Using conduit for chases is the way to go. Nothing wrong with providing "serviceability"I  would use the highest grade pipe insulation, also see if it can be bought in longer lengths. Spray foam is the way to go though. Not certain what the beads R value would work out to be. Box in your tanks and do a pour.

Will


----------



## Frozen Canuck (Apr 4, 2011)

I would avoid trying this one out just to see if it works for the following reasons: Just to name a few!

Styrofoam "beads" will be smooth & therefore take strength away from the concrete mix rather than add to it or have a neutral effect on psi strength of concrete, poor bond with any aggregate = less strength. If a large amount of foam is added you may wind up with a product no stronger than compressed earth. If so I suggest staying with the earth.
You will gain little or no R value from beads in concrete as it is not as described continuos insulation, only intermittent & therefore usless.

*TASKS FOR THIS EXERCISE*:
1. According to the forum thread on foam beads in concrete, what might a mix with a large amount of foam end up being no stronger than?
2. Continue the forum thread on foam beads in concrete, starting right after its final sentence.

*SOURCE EXCERPT*:
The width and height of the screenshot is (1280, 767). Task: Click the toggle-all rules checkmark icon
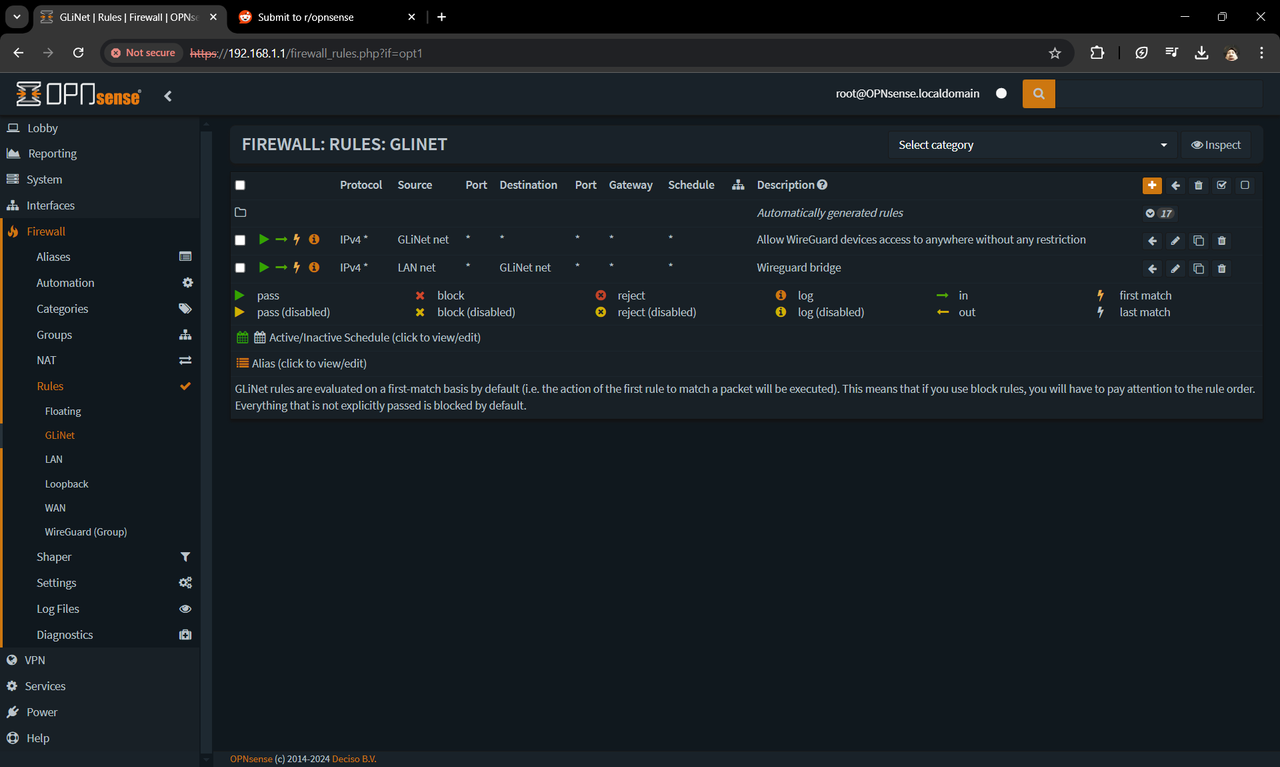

*ANSWERS FOR THIS EXERCISE*:
1. Compressed earth.

2.
The concrete truck(s) will likely be contaminated with foam beads that will remain in the mixer after your job is done & contaminate future loads resulting in them being refused at any commercial/industrial job until the contaminate has been removed. I don't think the manager has thought it through past your experiment, as any engineered job has a rep on site during structural pours & those beads will be noticed. Removing them involves a jack hammer, a sandblaster & many hours of labor, unless you have several hundred gallons of water on site & they are willng to float out all the foam before it bonds to the inside of the drum.
Have you determined whether the beads are compatible with the concrete mix? If they react they will likely melt & possibly off gas. Not a good thing.
Have you determined whether the beads will react when heated? If you intend to use them as insulation around your storage tanks, again they could melt & off gas depending on what type of foam they are.

Honestly I see no upside to this, just lots of potential downside on expensive load(s) of concrete. 

If it were me I would pass, let someone else be the canary in the coalmine.


----------



## Duetech (Apr 4, 2011)

Unless the concrete/foambead mix is in a water proof casing it will absorb moisture and become a thermal conductor. Infra red is one way heat is lost from your lines as well. Thick spray foam is rather successful  in IR transfer though not perfect. There are rolled IR reflective products that claim 90% containment of IR that should go around your conduits before installing your conduit into the ground with either foam or concrete if you want a real good thermal barrier. Foam is a "way" better insulator than the concrete mix though.


----------



## pwschiller (Apr 4, 2011)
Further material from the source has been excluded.